Unternehmen wie Darktrace oder Palo Alto Networks bieten Lösungen an, die das normale Verhalten eines Netzwerks über Wochen hinweg erlernen. Wenn eine plötzliche Welle von Verbindungsanfragen auftritt, schlägt das System Alarm. Diese proaktive Herangehensweise verkürzt die Zeit zwischen der Entdeckung einer Bedrohung und der Einleitung von Gegenmaßnahmen.
Kritiker geben jedoch zu bedenken, dass auch Angreifer zunehmend KI nutzen. Automatisierte Skripte können ihre Taktik anpassen, um die Erkennungsmechanismen der Verteidiger zu umgehen. Dies führt zu einem technologischen Wettrüsten, bei dem die Geschwindigkeit der Reaktion über den Erfolg der Verteidigung entscheidet.

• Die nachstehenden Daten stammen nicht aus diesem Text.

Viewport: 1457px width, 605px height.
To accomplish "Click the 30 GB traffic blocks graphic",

Ausblick auf die künftige Netzwerksicherheit
Die Entwicklung neuer Protokolle wie HTTP/3 und die zunehmende Verbreitung von IPv6 verändern die Art und Weise, wie Netzwerke gescannt werden. Der riesige Adressraum von IPv6 macht das einfache Durchtesten aller Kombinationen unmöglich. Dennoch finden Angreifer neue Wege, um aktive Geräte in diesen Netzen aufzuspüren.
In den kommenden Monaten wird die Einführung des neuen IT-Sicherheitsgesetzes in Deutschland erwartet. Dieses Gesetz soll die Befugnisse des BSI erweitern und strengere Anforderungen an die Betreiber kritischer Infrastrukturen festlegen. Marktbeobachter rechnen damit, dass die Investitionen in präventive Sicherheitstechnologien weiter steigen werden.

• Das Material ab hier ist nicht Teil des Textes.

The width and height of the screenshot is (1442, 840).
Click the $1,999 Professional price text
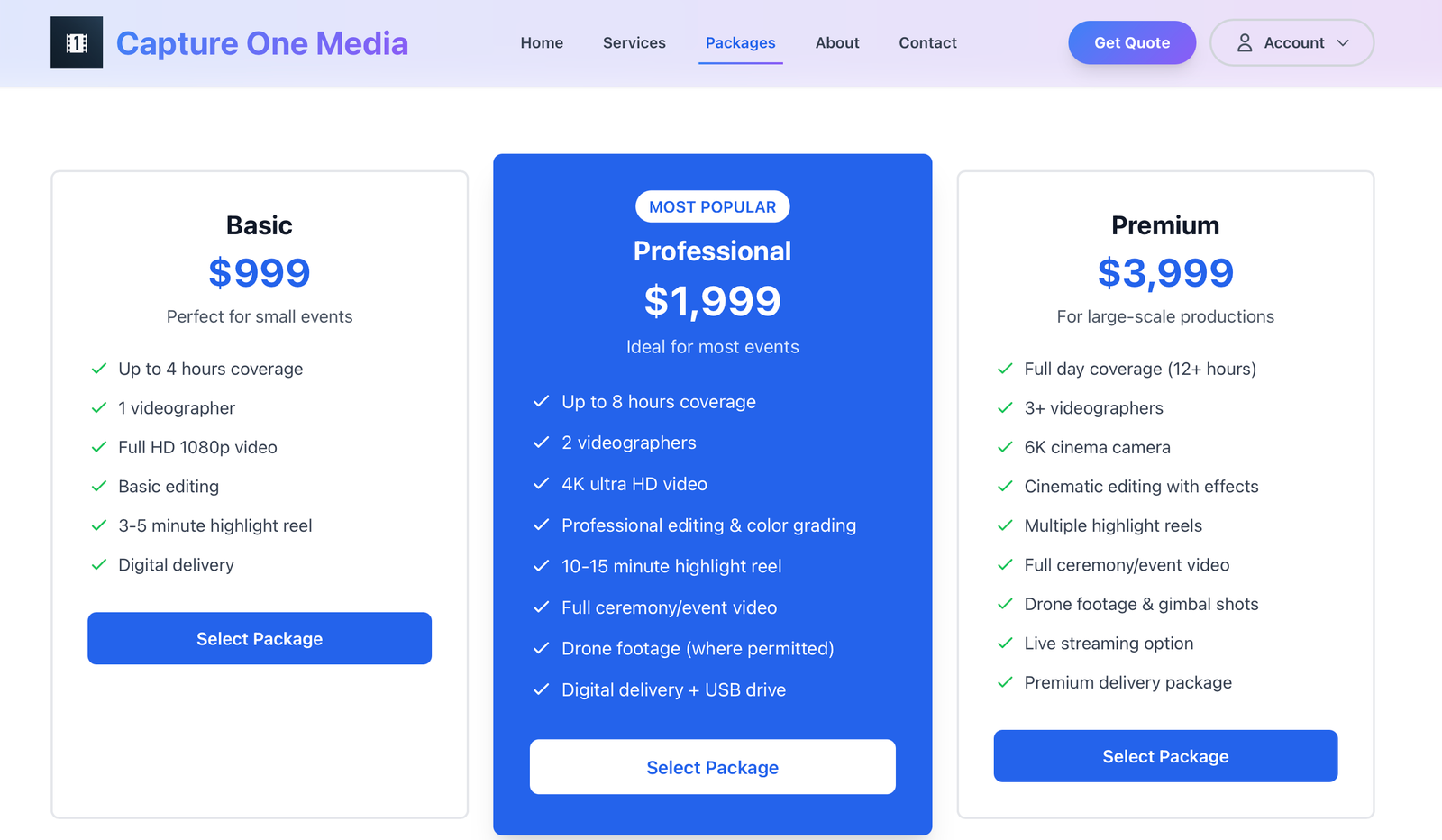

Ungeklärt bleibt bisher, wie international agierende Kriminelle in Jurisdiktionen ohne Rechtshilfeabkommen effektiver bekämpft werden können. Die Diplomatie steht hier vor der Herausforderung, globale Standards für das Verhalten im Cyberspace zu etablieren. Beobachter verfolgen gespannt die Verhandlungen über ein neues UN-Abkommen zur Cyberkriminalität, das Ende des Jahres finalisiert werden soll.